Aumento da tarifa de transporte público: Passagem passa a ser R$ 3,50 em São Paulo, e Movimento Passe Livre promete protestos

Montagem/Estadão Conteúdo

A tarifa do transporte público de São Paulo está 16,7% mais cara a partir desta terça-feira (6). Agora, os usuários de ônibus, metrô e trens da CPTM pagarão R$ 3,50 por cada viagem e R$ 5,45 pelo uso do bilhete único integrado.

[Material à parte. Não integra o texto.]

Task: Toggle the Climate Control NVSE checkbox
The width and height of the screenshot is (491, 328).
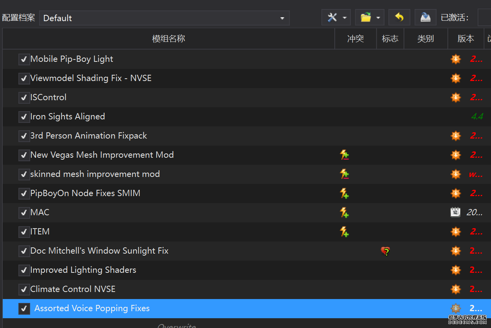Action: click(x=24, y=290)
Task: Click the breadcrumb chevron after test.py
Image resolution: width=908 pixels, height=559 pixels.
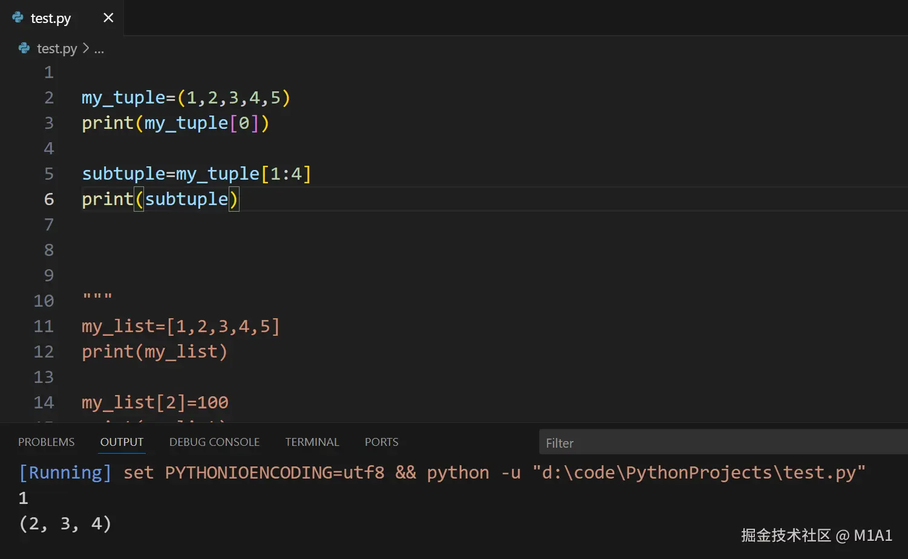Action: (86, 48)
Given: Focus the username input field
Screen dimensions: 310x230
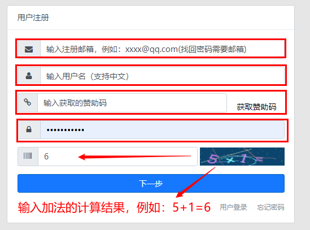Looking at the screenshot, I should [x=162, y=76].
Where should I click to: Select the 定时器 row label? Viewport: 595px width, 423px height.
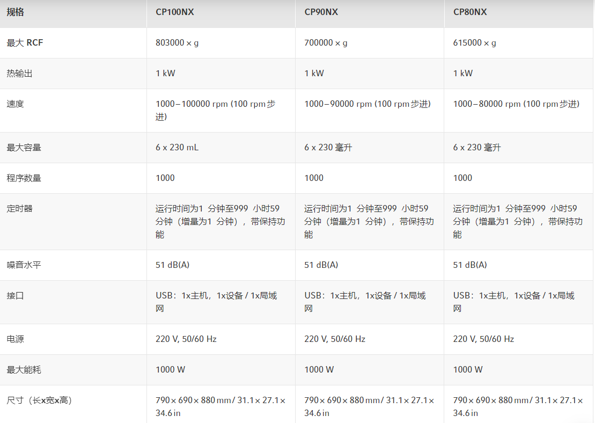tap(19, 209)
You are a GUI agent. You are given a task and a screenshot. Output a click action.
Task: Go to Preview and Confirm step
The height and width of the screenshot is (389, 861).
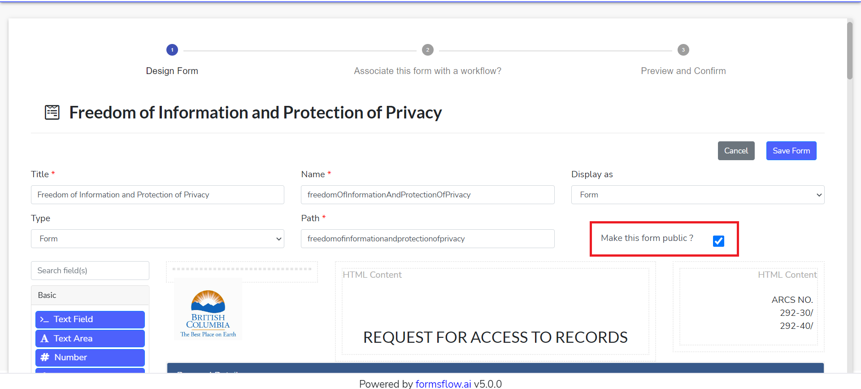[683, 71]
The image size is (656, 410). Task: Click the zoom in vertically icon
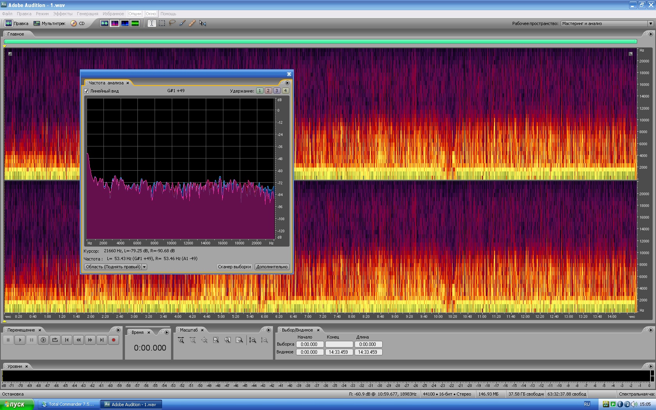click(253, 340)
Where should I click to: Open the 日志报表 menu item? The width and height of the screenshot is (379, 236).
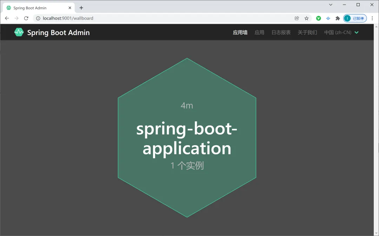pos(281,32)
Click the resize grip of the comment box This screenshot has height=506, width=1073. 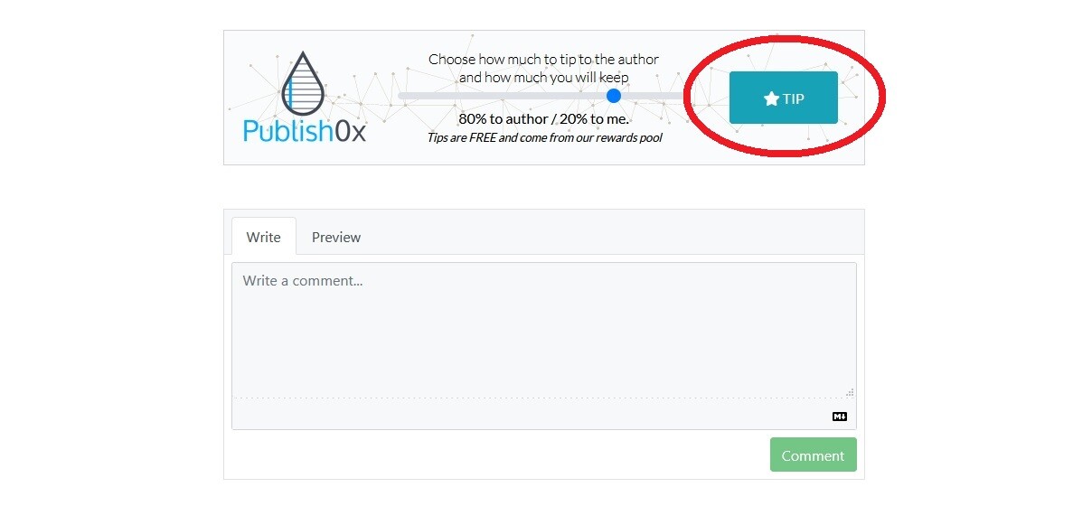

A Prefeitura de São Paulo ressalta que a passagem a R$ 3,00 estava em vigor desde janeiro de 2011. A nova tarifa representa um aumento inferior à inflação do período.

Todos os valores podem ser consultados no site da SPTrans (São Paulo Transporte) e na página do Metrô.

A Secretaria Municipal de Transportes e o governo estadual tentaram amenizar o efeito da notícia da alta na tarifa, divulgada no fim de dezembro, com o anúncio de que vão conceder passe livre para estudantes de rede pública ou vindos de família de baixa renda.

A promessa do benefício não foi suficiente para tranquilizar quem depende do transporte coletivo. Líder das Jornadas de Junho, em 2013, o MPL (Movimento Passe Livre) planeja fazer barulho para reverter o aumento de 50 centavos.

O coletivo está organizando protestos nas cidades onde foram autorizados reajustes nas tarifas.

Pelo Facebook, organizadores do MPL defendem que o direito de se locomover pela cidade não deveria ter preço:

"Cada vez que a tarifa sobe, aumenta o número de pessoas excluídas do transporte coletivo. Com menos gente circulando, novos aumentos serão necessários, numa espiral que diminui cada vez mais o direito à cidade da população. Entre nós e a cidade (que nós mesmos fazemos funcionar!), existe uma catraca que cobra cada vez mais caro."

Em São Paulo, haverá manifestações no ABC e na capital:

Cerca de 30 mil pessoas confirmaram que vão ao protesto na capital, em frente ao Theatro Municipal, na sexta-feira (9), a partir das 17h.

"Não aceitaremos nenhum centavo a mais", escreve o MPL em mensagem no Facebook. "Agora é de R$ 3 para baixo, até zerar."

Rio de Janeiro

Os cariocas estão otimistas com a reversão do aumento de transporte público no Rio de Janeiro. O Ministério Público Estadual entrou com ação coletiva na Justiça pedindo a anulação do reajuste, que passou a vigorar no dia 3.

O promotor Rodrigo Terra, de Direito do Consumidor, argumenta que a alta de 13,3% é inconstitucional, segundo a Agência Brasil.

De acordo com o G1, a Justiça do Rio negou o pedido do Ministério Público para suspender o aumento das tarifas.

Esse aumento, de acordo com Terra, viola o contrato entre a Prefeitura Municipal do Rio de Janeiro e os consórcios que operam as linhas de ônibus. O contrato prevê que o reajuste anual seja de 6%.